**** Data for the task

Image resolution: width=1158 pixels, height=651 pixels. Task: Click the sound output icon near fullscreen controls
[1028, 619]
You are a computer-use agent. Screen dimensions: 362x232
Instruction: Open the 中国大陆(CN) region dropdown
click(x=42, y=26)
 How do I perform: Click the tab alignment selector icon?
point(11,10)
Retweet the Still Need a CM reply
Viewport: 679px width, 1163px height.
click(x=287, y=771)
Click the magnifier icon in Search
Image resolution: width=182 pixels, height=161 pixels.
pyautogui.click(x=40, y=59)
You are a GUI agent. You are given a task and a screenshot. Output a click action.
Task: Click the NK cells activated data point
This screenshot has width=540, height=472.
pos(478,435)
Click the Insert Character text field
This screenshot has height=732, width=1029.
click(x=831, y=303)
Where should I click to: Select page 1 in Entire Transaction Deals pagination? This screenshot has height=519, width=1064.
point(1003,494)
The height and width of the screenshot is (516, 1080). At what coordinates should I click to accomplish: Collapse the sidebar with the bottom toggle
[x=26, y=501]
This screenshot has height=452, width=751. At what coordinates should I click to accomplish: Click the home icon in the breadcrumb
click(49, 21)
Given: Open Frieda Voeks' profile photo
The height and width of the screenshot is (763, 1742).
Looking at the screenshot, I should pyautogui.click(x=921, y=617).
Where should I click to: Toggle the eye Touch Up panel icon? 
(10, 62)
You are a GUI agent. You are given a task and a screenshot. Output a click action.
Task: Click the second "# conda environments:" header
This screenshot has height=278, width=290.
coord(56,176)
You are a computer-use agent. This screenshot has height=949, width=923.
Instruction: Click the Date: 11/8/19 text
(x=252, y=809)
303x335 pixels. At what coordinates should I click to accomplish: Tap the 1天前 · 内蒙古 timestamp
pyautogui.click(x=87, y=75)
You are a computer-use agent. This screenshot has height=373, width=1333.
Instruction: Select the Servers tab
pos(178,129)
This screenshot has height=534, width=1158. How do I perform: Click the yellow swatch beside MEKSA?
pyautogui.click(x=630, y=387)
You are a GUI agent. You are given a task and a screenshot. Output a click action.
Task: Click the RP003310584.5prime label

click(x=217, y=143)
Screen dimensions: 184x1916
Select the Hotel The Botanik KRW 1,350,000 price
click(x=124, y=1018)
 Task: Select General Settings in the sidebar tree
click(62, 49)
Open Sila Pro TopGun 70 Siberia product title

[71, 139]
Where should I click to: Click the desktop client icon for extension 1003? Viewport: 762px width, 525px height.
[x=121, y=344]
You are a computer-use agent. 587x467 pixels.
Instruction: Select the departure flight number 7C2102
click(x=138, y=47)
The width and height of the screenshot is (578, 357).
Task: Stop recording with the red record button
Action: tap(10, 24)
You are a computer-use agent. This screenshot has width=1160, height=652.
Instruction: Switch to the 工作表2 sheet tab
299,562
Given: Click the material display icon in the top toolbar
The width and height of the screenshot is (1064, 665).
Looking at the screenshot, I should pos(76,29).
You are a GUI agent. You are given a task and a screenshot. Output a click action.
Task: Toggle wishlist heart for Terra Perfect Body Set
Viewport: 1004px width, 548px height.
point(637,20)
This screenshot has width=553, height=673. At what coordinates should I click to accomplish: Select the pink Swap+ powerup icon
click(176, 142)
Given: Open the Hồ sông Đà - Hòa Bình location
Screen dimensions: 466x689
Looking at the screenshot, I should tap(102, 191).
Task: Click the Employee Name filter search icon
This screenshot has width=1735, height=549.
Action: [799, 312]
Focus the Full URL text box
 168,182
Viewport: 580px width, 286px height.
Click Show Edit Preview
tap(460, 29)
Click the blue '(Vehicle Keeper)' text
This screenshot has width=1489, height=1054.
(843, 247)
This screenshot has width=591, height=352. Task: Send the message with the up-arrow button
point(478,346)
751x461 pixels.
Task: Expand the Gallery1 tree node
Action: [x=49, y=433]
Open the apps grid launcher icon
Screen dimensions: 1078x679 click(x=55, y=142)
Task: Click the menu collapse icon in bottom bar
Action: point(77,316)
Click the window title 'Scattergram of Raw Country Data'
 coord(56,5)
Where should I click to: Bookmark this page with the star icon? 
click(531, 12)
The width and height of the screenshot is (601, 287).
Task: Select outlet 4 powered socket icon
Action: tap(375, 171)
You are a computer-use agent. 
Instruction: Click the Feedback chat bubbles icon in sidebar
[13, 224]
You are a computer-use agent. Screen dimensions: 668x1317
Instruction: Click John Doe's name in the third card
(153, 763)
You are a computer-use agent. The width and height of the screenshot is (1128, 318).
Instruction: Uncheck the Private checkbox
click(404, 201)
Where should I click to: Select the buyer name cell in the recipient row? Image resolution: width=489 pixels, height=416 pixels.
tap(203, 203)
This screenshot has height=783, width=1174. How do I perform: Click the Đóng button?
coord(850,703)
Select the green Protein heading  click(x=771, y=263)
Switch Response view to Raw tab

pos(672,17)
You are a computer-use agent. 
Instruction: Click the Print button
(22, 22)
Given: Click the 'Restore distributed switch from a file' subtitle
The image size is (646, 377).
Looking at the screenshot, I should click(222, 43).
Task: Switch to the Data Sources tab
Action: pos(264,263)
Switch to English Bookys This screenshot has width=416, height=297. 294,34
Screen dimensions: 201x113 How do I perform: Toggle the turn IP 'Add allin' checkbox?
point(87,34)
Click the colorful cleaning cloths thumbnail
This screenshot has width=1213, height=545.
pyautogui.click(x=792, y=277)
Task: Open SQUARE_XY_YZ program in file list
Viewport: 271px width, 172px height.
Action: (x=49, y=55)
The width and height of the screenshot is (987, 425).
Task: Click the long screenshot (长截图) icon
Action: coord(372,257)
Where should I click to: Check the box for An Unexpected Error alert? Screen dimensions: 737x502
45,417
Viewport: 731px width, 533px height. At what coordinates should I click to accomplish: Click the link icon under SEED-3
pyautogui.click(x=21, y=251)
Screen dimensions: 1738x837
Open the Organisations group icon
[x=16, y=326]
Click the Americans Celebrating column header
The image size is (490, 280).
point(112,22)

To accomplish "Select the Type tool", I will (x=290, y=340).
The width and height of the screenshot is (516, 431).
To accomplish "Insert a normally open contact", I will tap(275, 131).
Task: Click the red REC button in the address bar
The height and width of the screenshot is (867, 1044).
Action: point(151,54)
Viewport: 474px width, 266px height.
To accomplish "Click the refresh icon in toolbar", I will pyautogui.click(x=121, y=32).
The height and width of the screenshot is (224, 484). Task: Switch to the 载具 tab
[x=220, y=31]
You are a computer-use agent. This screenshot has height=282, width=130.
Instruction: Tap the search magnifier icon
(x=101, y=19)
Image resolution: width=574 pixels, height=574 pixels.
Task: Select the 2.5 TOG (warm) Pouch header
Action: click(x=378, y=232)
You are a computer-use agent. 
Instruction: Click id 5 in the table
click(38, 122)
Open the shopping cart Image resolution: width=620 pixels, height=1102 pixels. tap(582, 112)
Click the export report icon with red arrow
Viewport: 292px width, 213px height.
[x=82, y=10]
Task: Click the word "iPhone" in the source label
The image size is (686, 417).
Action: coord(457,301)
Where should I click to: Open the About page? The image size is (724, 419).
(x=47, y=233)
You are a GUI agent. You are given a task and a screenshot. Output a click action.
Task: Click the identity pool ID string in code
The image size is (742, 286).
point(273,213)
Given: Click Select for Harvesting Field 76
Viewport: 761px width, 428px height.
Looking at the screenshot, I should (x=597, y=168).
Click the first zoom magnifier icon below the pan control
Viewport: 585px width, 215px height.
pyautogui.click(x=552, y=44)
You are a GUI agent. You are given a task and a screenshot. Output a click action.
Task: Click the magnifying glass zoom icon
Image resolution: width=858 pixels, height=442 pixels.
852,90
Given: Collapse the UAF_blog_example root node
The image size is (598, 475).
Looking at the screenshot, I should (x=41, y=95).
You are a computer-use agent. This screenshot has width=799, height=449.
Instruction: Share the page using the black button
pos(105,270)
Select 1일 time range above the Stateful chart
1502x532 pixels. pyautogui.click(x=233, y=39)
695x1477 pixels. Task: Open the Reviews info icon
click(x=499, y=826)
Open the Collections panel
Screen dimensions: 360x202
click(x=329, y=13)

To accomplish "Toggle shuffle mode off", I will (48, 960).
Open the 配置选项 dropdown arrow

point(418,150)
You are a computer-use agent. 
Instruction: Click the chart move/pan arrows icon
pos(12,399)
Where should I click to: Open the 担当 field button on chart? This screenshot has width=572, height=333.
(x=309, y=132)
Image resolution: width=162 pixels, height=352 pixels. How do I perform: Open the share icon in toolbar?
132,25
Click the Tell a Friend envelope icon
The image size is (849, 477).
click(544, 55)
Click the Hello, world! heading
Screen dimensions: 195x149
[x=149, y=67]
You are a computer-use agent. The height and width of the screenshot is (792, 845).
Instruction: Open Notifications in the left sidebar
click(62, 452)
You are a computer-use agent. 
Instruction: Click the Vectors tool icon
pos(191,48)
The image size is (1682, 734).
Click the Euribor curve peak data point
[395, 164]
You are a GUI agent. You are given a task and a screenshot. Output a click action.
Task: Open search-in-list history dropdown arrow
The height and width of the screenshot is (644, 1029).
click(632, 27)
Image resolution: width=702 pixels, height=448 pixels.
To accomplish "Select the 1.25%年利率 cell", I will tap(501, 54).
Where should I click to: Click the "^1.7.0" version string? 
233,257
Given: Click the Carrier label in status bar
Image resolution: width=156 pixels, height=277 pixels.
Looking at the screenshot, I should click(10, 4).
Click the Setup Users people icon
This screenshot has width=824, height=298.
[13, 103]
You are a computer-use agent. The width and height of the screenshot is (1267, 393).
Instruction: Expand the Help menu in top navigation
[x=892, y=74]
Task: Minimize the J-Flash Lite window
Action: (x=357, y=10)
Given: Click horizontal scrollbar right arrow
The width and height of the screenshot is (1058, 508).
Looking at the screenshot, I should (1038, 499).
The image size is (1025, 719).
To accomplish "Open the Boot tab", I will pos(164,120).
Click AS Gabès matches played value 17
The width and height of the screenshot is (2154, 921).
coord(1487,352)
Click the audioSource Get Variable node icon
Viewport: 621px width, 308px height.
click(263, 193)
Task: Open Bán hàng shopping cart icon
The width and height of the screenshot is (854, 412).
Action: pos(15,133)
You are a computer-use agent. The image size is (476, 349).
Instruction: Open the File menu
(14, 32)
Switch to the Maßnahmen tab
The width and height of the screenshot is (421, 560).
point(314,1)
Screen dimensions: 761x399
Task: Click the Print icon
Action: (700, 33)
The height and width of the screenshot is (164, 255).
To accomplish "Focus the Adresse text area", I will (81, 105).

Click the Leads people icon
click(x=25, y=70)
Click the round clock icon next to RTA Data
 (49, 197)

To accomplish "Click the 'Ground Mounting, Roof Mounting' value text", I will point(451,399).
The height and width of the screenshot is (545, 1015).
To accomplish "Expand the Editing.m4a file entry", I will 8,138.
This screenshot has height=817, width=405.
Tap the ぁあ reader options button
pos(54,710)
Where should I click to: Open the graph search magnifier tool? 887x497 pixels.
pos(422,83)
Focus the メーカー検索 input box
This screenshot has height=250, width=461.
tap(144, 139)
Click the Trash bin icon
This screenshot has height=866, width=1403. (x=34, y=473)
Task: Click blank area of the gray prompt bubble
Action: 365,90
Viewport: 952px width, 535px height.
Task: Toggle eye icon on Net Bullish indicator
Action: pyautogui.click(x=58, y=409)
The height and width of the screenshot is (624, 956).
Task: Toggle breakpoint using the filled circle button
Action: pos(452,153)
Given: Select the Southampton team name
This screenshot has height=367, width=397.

********

Task to carry out => Give the number of lines in the entries above that include the string "shopping". No other output is expected.

Response to this task => 2